Our examination of the record indicates that in this highly specialized field of video production, every firm involved in similar services promotes itself by publicizing its work and clients. Therefore, the names of many of plaintiff's clients have been disclosed by plaintiff's own articles and press releases describing its work. For example, plaintiff has publicly acknowledged that its clients include CBS Evening News, ABC, WPIX, WNYC-TV, ESPN, USA Network, Lifetime Cable Network, Channel 61, HBO, Nickelodeon, IBM, ATT, Cinemax, and The Sports Channel.
While public policy does not absolutely preclude enforcement of restrictive covenants regulating future employment (Matter of Sprinzen [Nomberg], 46 N.Y.2d 623, 631), it will often militate against enforcement of unrestrained restrictive covenants (Columbia Ribbon Carbon Mfg. Corp. v A-1-A Corp., 42 N.Y.2d 496, 499).

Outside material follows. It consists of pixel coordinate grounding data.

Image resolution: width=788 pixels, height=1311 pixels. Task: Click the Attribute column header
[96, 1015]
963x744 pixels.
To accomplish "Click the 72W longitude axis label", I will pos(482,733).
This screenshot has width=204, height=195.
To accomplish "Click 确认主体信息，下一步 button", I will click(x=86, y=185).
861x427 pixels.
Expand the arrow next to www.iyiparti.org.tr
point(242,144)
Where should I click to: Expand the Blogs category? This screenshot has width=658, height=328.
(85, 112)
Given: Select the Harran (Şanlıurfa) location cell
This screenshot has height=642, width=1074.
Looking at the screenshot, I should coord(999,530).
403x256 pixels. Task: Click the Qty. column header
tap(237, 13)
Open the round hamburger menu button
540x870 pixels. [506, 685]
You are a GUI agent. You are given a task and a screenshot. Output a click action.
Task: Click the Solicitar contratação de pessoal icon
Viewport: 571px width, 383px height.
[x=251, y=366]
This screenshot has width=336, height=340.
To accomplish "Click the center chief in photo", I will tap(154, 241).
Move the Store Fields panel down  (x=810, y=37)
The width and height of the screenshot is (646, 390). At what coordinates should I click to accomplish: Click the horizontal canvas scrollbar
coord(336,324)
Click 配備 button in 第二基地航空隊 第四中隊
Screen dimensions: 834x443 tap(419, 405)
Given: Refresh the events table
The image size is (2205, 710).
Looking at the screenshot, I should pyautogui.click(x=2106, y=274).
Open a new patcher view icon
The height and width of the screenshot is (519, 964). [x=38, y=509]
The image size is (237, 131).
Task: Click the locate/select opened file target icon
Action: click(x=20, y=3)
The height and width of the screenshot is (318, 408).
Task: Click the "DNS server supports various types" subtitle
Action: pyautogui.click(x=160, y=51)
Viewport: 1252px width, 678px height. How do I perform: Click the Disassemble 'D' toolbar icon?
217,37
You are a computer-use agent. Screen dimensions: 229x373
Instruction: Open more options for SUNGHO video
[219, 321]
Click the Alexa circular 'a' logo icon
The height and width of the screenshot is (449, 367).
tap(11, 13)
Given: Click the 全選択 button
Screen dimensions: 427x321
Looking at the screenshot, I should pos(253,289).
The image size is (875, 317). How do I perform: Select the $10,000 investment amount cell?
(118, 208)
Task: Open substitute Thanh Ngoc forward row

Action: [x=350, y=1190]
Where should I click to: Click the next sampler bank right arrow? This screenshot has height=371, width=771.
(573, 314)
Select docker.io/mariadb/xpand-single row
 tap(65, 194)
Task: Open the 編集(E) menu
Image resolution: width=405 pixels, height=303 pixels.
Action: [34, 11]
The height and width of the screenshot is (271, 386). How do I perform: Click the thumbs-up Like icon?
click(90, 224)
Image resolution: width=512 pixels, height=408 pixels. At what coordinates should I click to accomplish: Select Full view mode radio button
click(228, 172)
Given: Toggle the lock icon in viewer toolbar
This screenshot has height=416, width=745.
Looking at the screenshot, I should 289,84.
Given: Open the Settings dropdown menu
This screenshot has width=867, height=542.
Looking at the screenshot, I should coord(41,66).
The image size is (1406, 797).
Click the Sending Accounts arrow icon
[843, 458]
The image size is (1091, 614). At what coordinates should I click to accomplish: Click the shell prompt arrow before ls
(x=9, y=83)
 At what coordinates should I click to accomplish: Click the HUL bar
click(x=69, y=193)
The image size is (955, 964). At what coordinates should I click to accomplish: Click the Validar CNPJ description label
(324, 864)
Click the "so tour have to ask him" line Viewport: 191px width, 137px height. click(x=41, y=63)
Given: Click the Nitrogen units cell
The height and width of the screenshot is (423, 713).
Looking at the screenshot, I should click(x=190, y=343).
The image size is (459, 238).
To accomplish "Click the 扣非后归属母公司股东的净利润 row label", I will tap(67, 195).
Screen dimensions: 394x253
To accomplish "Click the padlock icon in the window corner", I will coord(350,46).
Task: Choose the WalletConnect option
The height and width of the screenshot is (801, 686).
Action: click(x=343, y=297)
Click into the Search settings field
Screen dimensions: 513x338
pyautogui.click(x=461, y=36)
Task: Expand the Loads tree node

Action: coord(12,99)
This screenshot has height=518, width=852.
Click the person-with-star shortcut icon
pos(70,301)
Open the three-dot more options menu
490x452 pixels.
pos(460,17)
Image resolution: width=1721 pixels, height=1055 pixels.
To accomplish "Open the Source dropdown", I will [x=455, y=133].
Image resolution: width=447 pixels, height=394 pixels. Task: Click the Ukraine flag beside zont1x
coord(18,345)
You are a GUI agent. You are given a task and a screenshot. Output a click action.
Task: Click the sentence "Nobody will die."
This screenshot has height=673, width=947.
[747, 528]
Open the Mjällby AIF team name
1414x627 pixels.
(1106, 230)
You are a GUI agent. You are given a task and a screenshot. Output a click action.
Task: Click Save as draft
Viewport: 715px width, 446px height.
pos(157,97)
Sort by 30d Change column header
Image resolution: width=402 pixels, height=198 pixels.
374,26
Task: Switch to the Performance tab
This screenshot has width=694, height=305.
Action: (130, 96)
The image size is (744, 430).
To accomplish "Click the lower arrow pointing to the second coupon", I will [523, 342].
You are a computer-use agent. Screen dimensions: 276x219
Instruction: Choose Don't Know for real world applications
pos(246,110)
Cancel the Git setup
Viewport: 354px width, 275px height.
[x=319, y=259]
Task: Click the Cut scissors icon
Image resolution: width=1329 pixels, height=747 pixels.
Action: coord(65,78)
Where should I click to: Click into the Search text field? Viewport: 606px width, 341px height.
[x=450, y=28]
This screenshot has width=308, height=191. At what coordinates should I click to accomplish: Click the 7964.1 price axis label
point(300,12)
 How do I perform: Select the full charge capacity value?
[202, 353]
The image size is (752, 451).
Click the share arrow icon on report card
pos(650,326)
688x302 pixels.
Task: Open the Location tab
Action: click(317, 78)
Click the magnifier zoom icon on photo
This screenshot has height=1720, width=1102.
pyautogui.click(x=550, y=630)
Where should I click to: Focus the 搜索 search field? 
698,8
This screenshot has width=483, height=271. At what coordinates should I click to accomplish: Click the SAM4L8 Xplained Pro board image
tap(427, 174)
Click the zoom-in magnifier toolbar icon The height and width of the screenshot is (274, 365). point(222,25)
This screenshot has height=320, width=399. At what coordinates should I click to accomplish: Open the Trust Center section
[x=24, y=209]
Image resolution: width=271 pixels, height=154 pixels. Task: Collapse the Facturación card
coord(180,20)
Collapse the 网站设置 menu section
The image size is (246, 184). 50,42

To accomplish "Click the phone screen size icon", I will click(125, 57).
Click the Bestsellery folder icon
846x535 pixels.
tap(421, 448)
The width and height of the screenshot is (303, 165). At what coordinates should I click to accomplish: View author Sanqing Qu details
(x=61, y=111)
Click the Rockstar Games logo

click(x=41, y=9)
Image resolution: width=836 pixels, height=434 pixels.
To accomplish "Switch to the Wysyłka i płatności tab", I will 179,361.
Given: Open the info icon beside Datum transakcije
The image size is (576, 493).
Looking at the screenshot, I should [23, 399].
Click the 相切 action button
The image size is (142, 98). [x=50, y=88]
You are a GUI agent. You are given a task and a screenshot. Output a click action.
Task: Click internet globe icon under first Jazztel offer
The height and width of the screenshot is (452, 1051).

The Court of Appeals in Reed, Roberts Assocs. v Strauman ( 40 N.Y.2d 303, 307-308) stated
"a restrictive covenant will only be subject to specific enforcement to the extent that it is reasonable in time and area, necessary to protect the employer's legitimate interests, not harmful to the general public and not unreasonably burdensome to the employee * * *
"Thus restrictive covenants will be enforceable to the extent necessary to prevent the disclosure or use of trade secrets or confidential customer information * * * In addition injunctive relief may be available where an employee's services are unique or extraordinary and the covenant is reasonable."
We find that the IAS court erred in granting a preliminary injunction, since based upon our review of the record, we find no convincing evidence that either Mr. Zimmerman's or Ms. Scabrini's skills are unique, or that either one of them has divulged any trade secrets, or confidential customer lists of plaintiff to their present employer, defendant Post Perfect.
The equipment that the defendants utilize is readily available on the open market. There is no evidence that the techniques employed are secret. In fact, the plaintiff apparently is primarily interested in protecting what plaintiff refers to as its "investment" in its clients.
In addition, the respondent has failed to show that it would sustain irreparable damage if a temporary injunction is denied (see, De Candido v Young Stars, 10 A.D.2d 922 [1st Dept 1960]; Armbruster v Gipp, 103 A.D.2d 1014, in which the Fourth Dept cites De Candido v Young Stars, supra, with approval). If, in fact, respondent does prove that the defendants engaged in unfair trade practices, monetary damages could be calculated without great difficulty (see, Lehman v Piontkowski, 74 A.D.2d 841, 842).
Accordingly, we modify the IAS court order to the extent of denying the plaintiff's motion for a preliminary injunction, and vacate it.
Concur — Sandler, J.P., Ross, Carro and Milonas, JJ.